*Objective*.
List in full every line of the listing below that contains the string "image". Case counts, so a line qualifies only if its capitalization matches.

*Source records*.
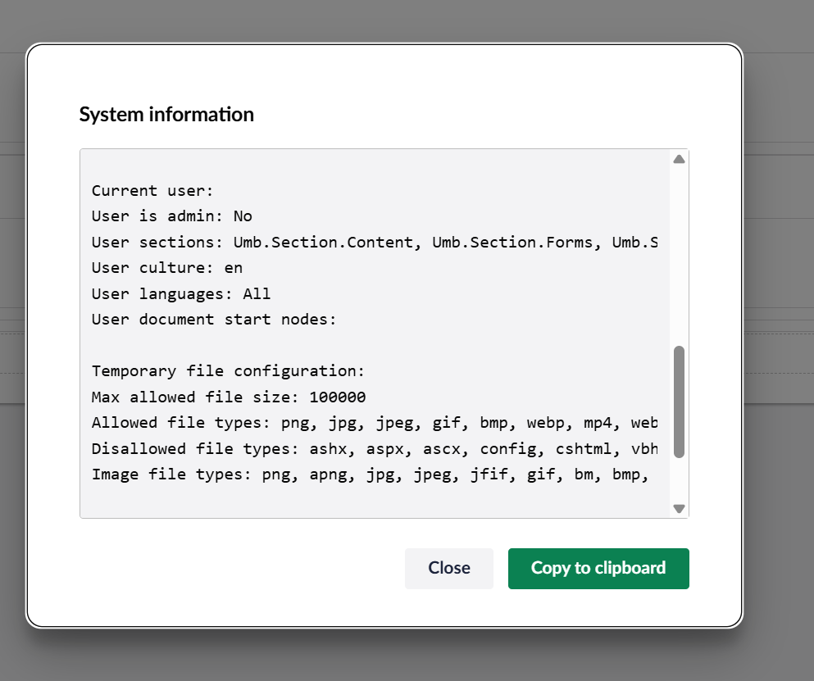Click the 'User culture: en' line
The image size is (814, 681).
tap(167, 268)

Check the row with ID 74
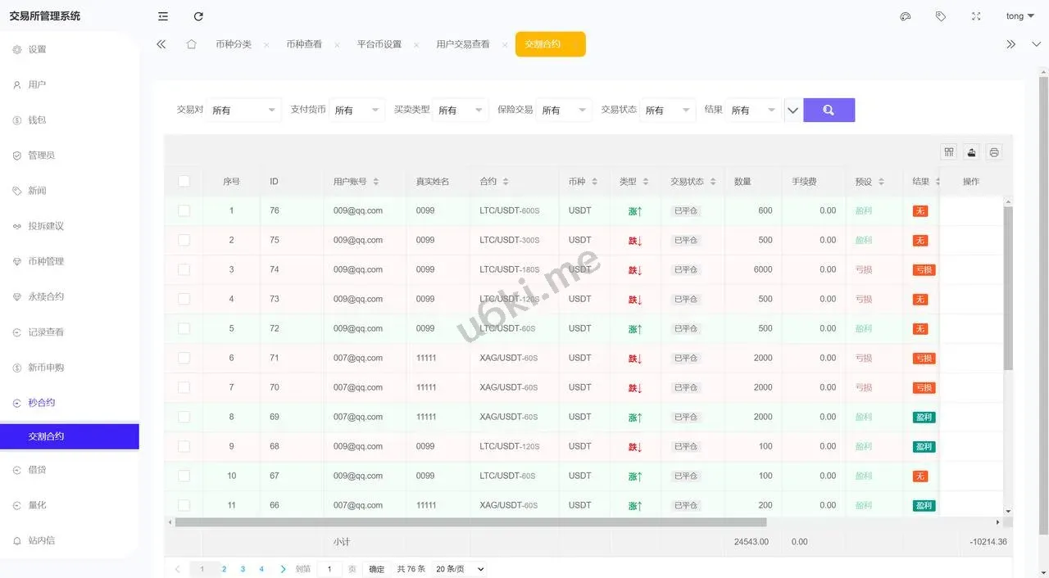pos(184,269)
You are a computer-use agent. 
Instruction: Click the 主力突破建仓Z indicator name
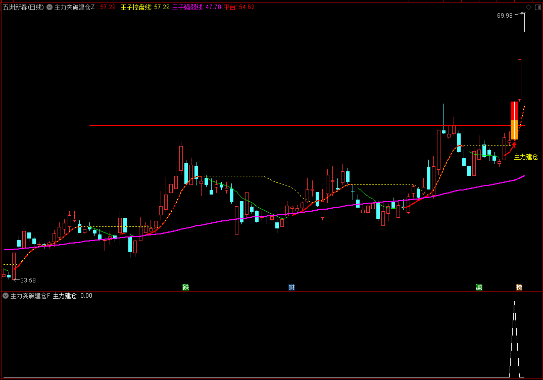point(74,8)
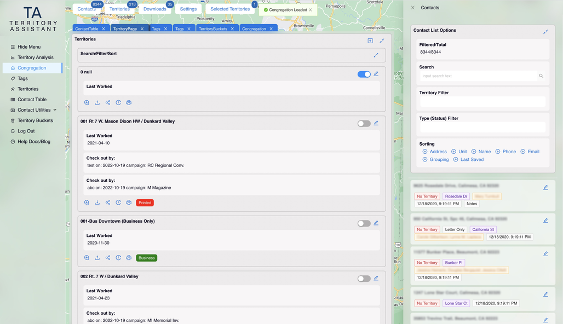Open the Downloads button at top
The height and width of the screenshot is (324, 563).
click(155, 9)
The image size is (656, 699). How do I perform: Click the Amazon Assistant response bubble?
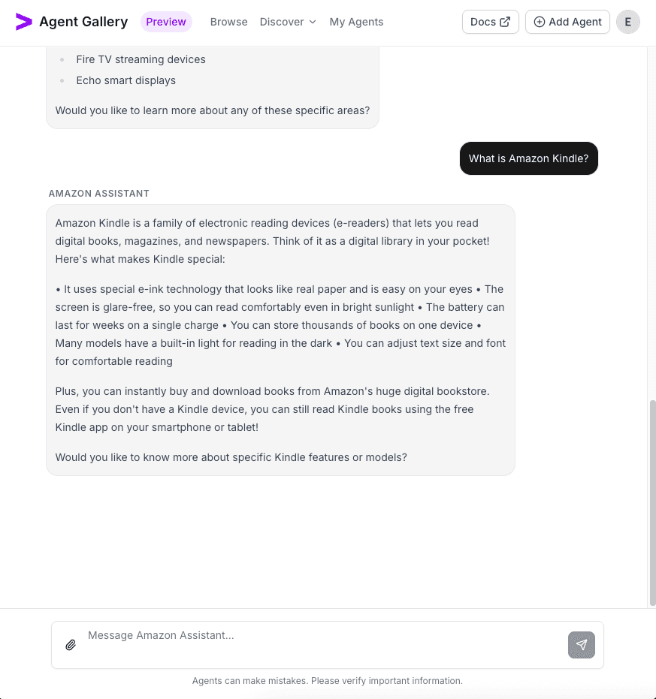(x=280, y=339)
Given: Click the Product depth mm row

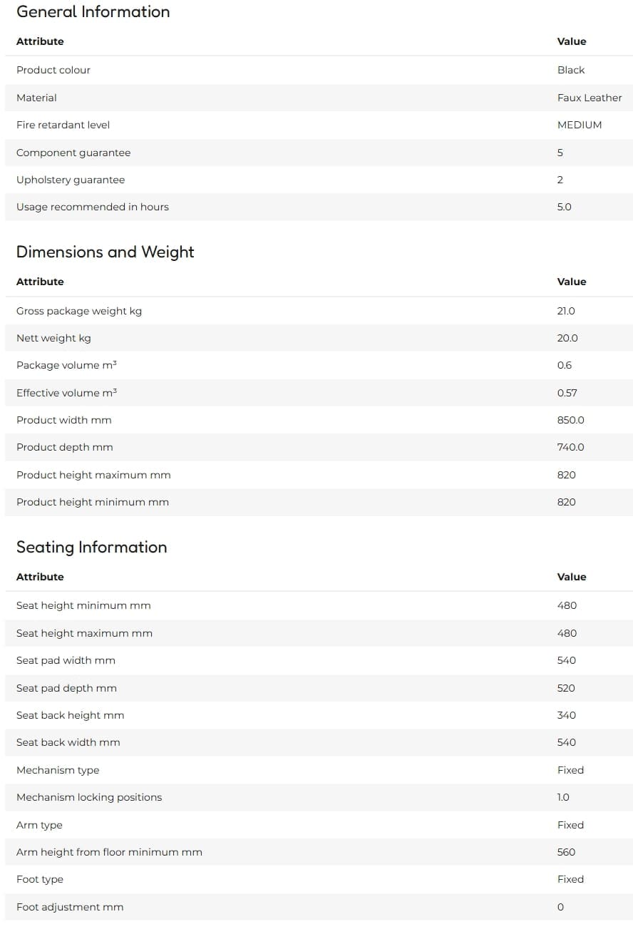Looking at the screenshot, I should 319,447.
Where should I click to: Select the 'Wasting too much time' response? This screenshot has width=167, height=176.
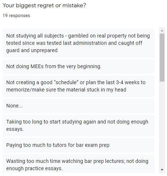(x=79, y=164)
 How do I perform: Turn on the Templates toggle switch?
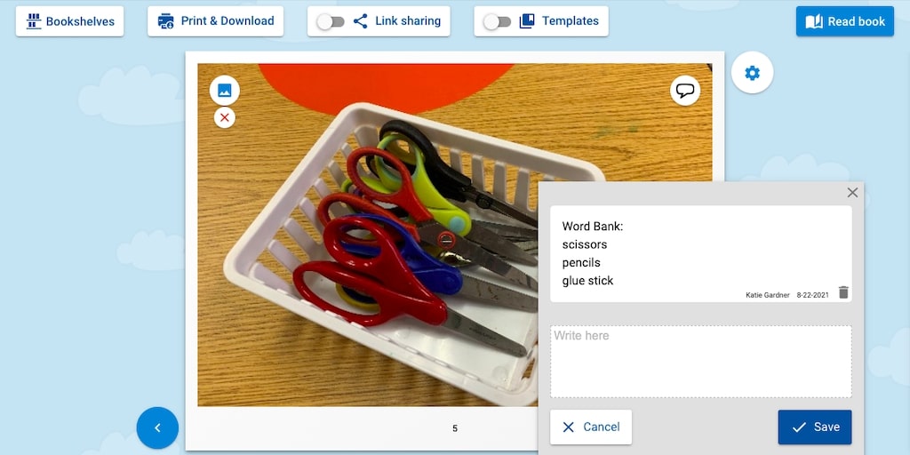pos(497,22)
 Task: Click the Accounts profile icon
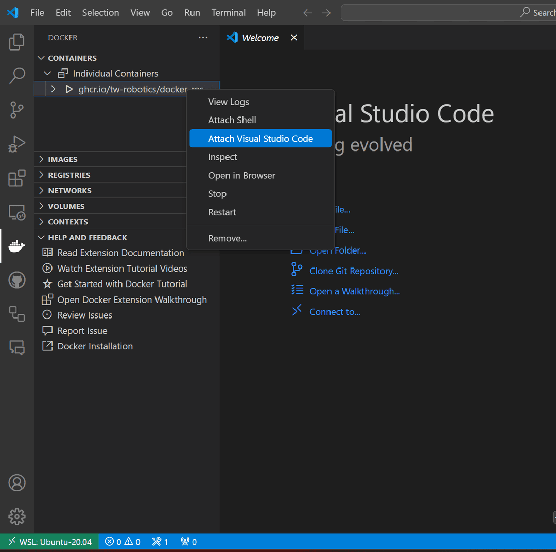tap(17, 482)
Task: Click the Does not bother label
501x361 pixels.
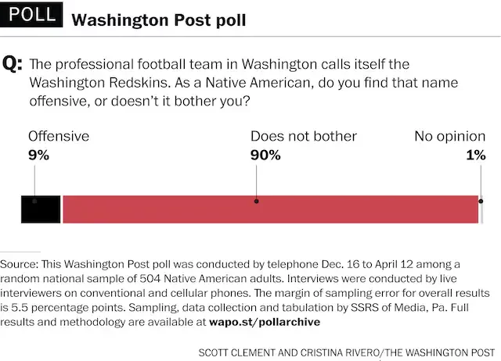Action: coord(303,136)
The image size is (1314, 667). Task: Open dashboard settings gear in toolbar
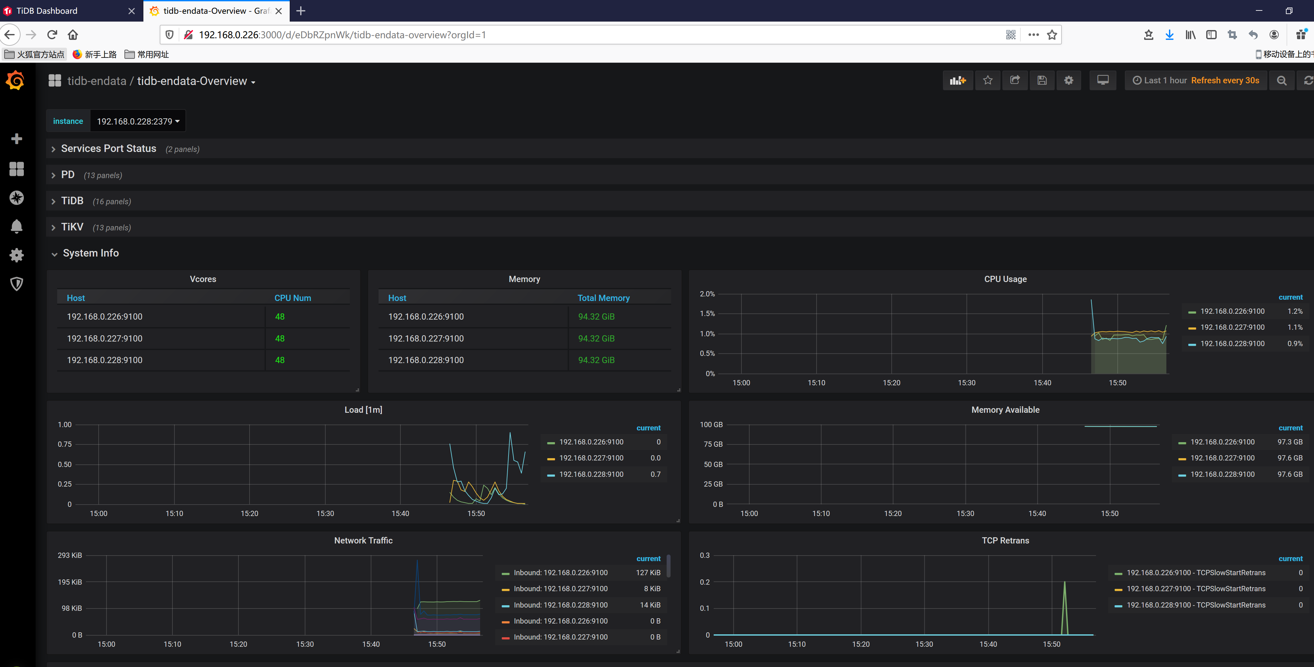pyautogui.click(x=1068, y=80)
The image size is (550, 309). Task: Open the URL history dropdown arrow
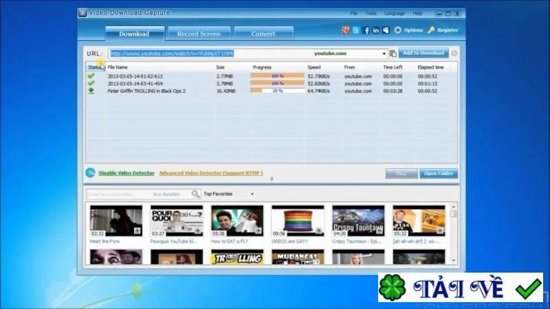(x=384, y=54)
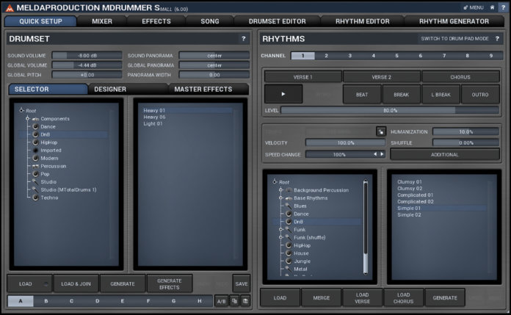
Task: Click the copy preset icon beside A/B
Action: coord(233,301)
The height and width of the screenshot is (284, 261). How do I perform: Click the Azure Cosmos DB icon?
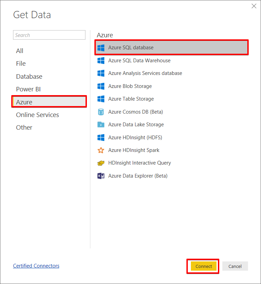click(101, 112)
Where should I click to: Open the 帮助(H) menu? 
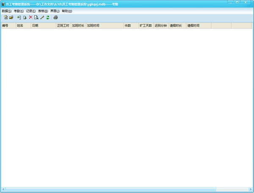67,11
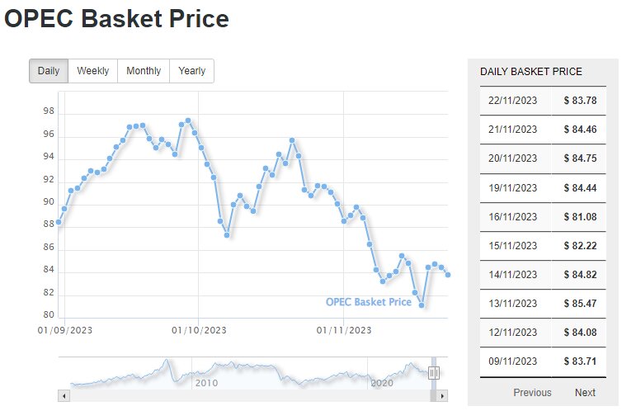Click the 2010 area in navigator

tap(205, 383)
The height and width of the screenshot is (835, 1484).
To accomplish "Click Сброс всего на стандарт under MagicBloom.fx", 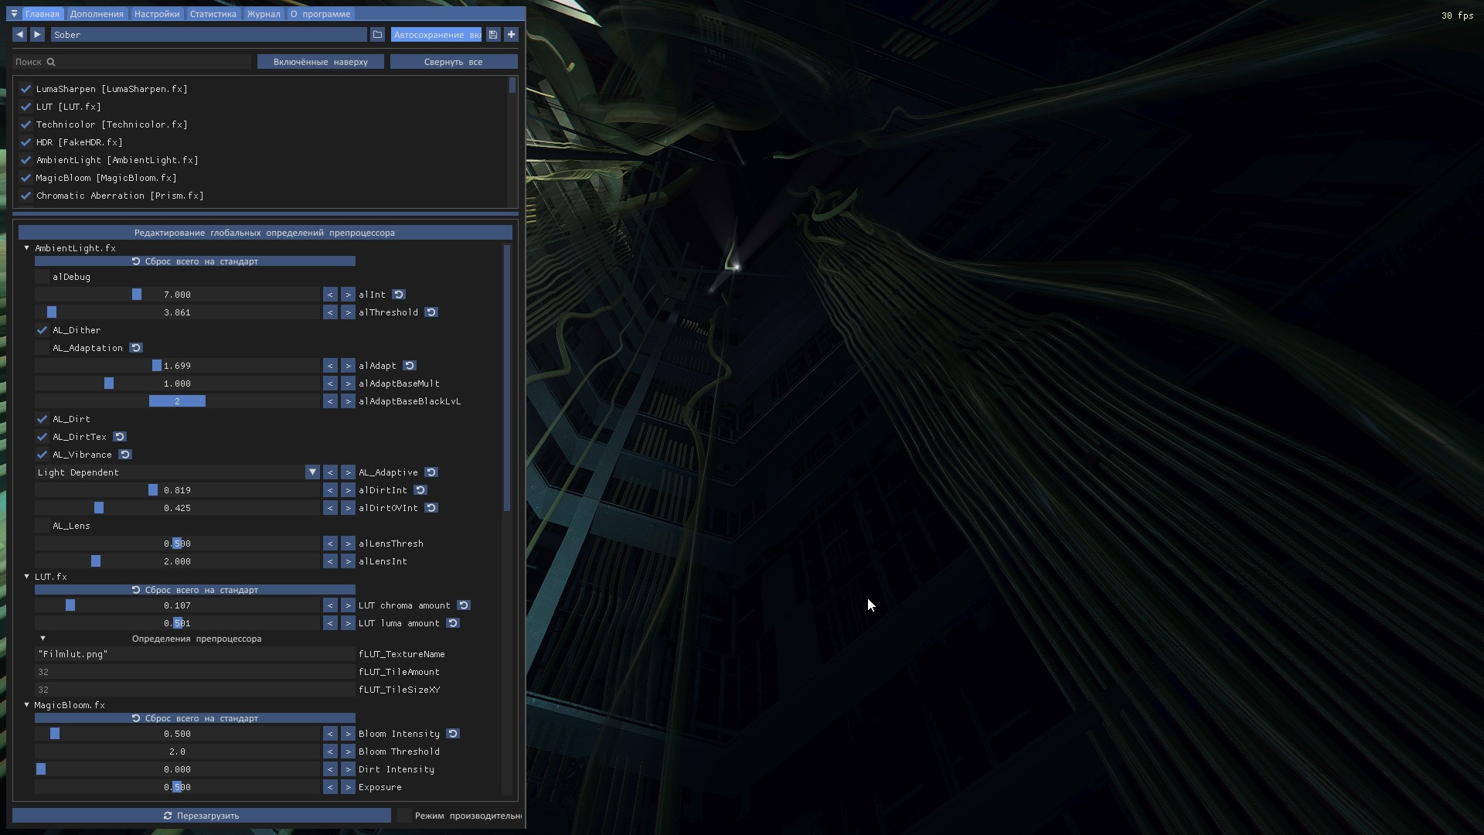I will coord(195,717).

*Finished exercise*.
The image size is (814, 681).
The image size is (656, 699). How do I perform: Click the Amazon Assistant response bubble?
The image size is (1314, 667). Task: Open dashboard settings gear in toolbar
The image size is (550, 309). Task: Open the URL history dropdown arrow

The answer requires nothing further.